Não é um caso inédito o de Mitko. Vários académicos russos foram acusados ou condenados por transmitir segredos de estado a governos estrangeiros nos últimos anos. Em 2018, um tribunal de Moscovo acusou Viktor Kudryavtsev, engenheiro aeroespacial, de traição por supostamente partilhar um relatório que continha informações sobre armas hipersónicas russas com um instituto belga após um programa conjunto de investigação, informou a agência estatal TASS.
Kudryavtsev, que está com quase 70 anos, passou mais de um ano num centro de detenção, mas foi transferido para prisão domiciliária devido a problemas de saúde. O seu caso ainda está em investigação pré-julgamento.

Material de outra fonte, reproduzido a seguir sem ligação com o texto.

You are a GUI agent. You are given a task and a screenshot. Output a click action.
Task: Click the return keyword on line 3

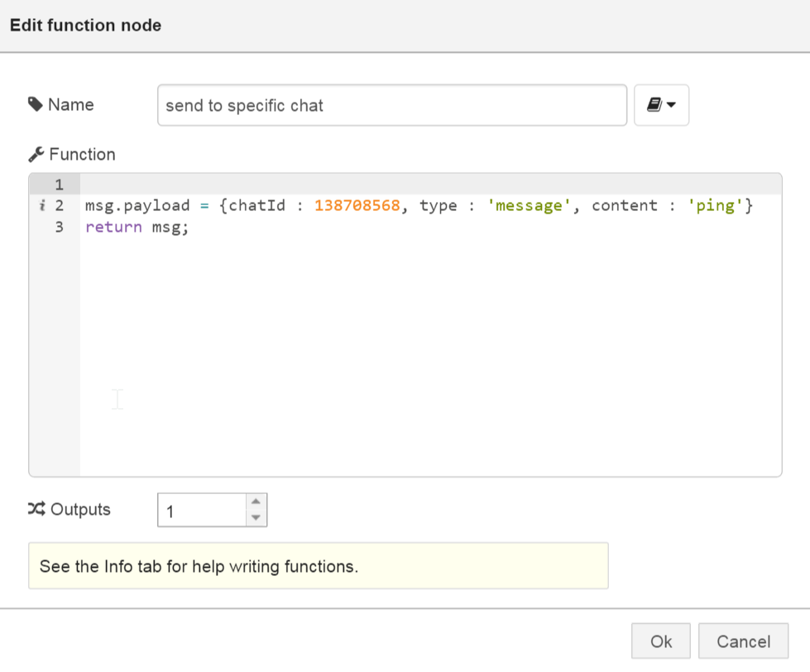pos(115,228)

Dois outros funcionários do mesmo instituto em que Kudryavtsev trabalhava foram detidos sob acusações de traição, segundo a TASS.
Outro investigador espacial, Vladimir Lapygin, de 79 anos, foi libertado da prisão na semana passada, em liberdade condicional, após uma condenação em 2016 por transmitir detalhes técnicos sobre uma nave espacial russa para a China.
Todos os cientistas negaram irregularidades e dizem que as informações de que são acusados de partilhar não estavam classificadas.
Pavlov, advogado de Mitko, sugere que os casos são produtos da paranoia dentro dos serviços secretos russos. As estatísticas dos tribunais mostram que o número total de casos relacionados com a segurança do Estado disparou após a anexação da Crimeia em 2014, que gerou "sentimentos militaristas" na aplicação da lei, diz.
De acordo com os dados publicados pelo Supremo Tribunal da Rússia, de 2009 a 2013, um total de 25 pessoas foram condenadas por acusações de traição pelo estado, e só em 2014 houve 15 condenações. Entre 2014 e 2019, 51 pessoas foram condenadas por traição estatal.